Character Set Expressions

The specification of character sets using unit code properties requires caution and a precise vision of the results of character set operations. In order to allow to user to see results of character set operations, quex provides a query mode where the character set corresponding to a specific property setting can be investigated. Additionally, whole character set expressions can be specified and quex displays the set of characters that results from it.

In order to display the character set related to a unicode property setting, call quex with the option --set-by-property followed by a string that specifies the setting in the same way as this is done in regular expressions with the \P{...} operation. Note, that binary properties have no value in the sense that they are specified in a manner as property-name=value. Instead, it is sufficient to give the name of the binary property and quex displays all characters that have that property, e.g.

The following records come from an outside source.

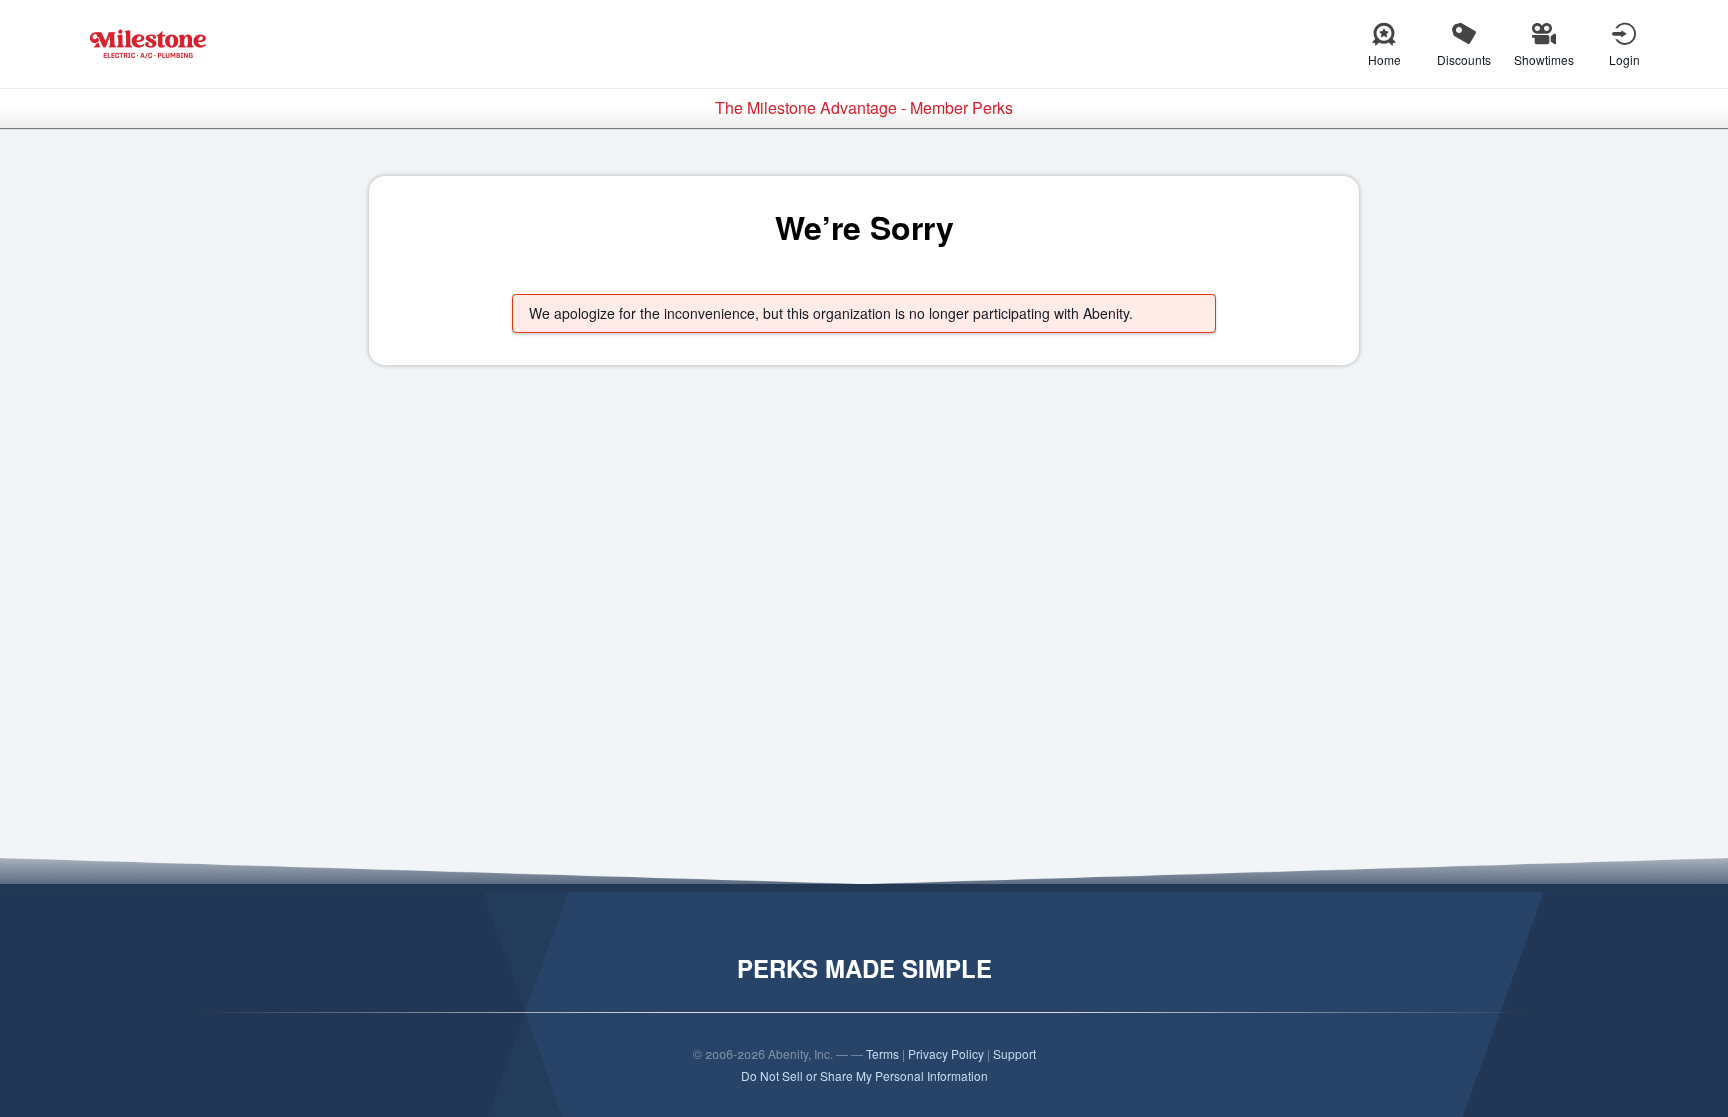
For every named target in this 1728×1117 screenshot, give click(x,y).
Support (1014, 1053)
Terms (882, 1053)
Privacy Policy (946, 1053)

> quex --set-by-property ASCII_Hex_Digit

displays all characters that have the property ASCII_Hex_Digit, i.e.

00020:                               0 1 2 3 4 5 6 7 8 9
00040: A B C D E F
00060: a b c d e f

For non-binary properties the value of the property has to be specified. For example, the set of characters where the property Block is equal to Ethiopic can be displayed by calling

> quex --set-by-property Block=Ethiopic
../../_images/screenshot-block-ethiopic.png

Characters for unicode property Block=Ethiopic.

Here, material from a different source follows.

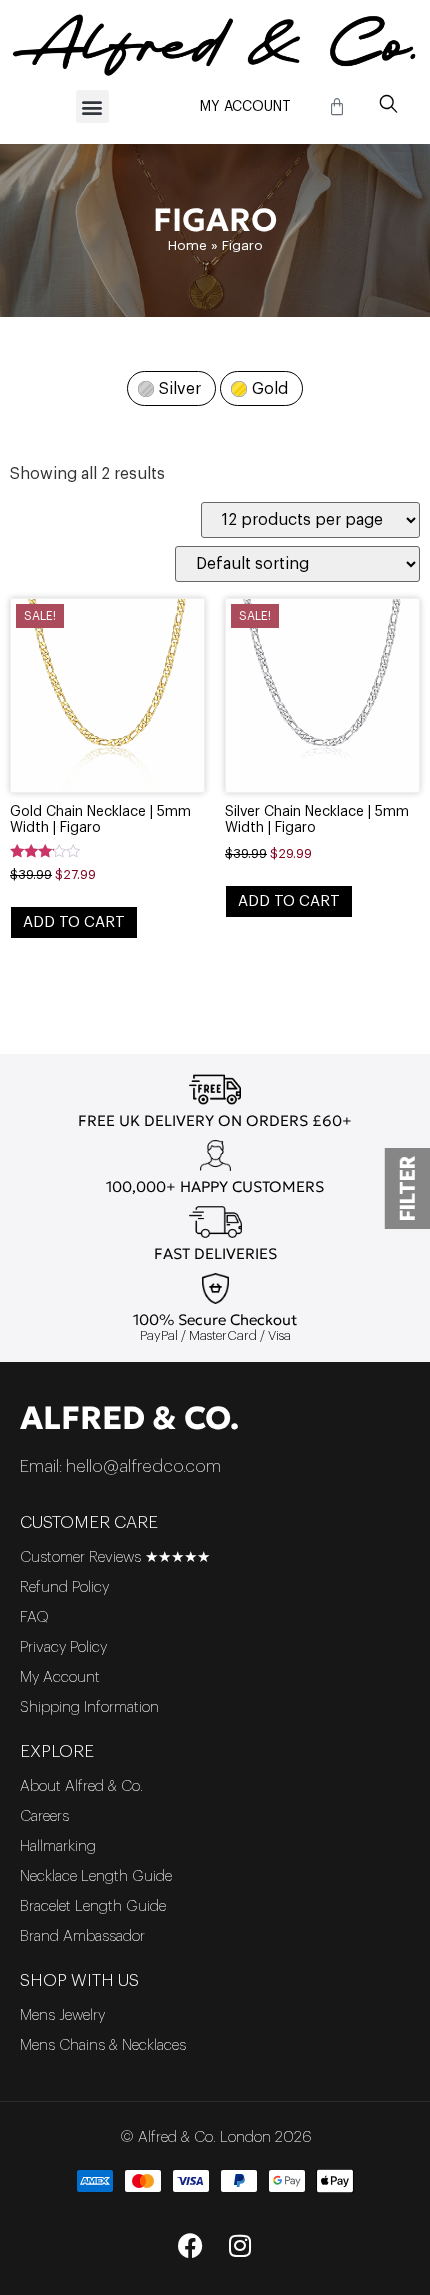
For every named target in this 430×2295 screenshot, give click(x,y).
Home (187, 245)
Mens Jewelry (62, 2015)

and the result is displayed in figure <<fig-screenshot-block-ethiopic.png>>. Naturally, sets specified with a simple property setting are not precisely what the user desires. To apply complex operations of character set, quex provides character set operations <<sec-formal/patterns/operations>>. Again, it is essential to know which character sets these expressions expand. Thus, quex provides a function to investigate set expressions with the command line option --set-by-expression. The following call

> quex --set-by-expression 'intersection(\P{Script=Arabic}, \G{Nd})'

Displays all characters that are numeric digits in the arabic script. Note that the display of characters on the screen is not always meaningful, so you might specify the one of the options:

--numeric

in order to display numeric values of the characters.

--intervals

prints out character intervals instead of each isolated character.

--names

which prints out the character names.

Depending on the specific information required, these options allow to display the results appropriately.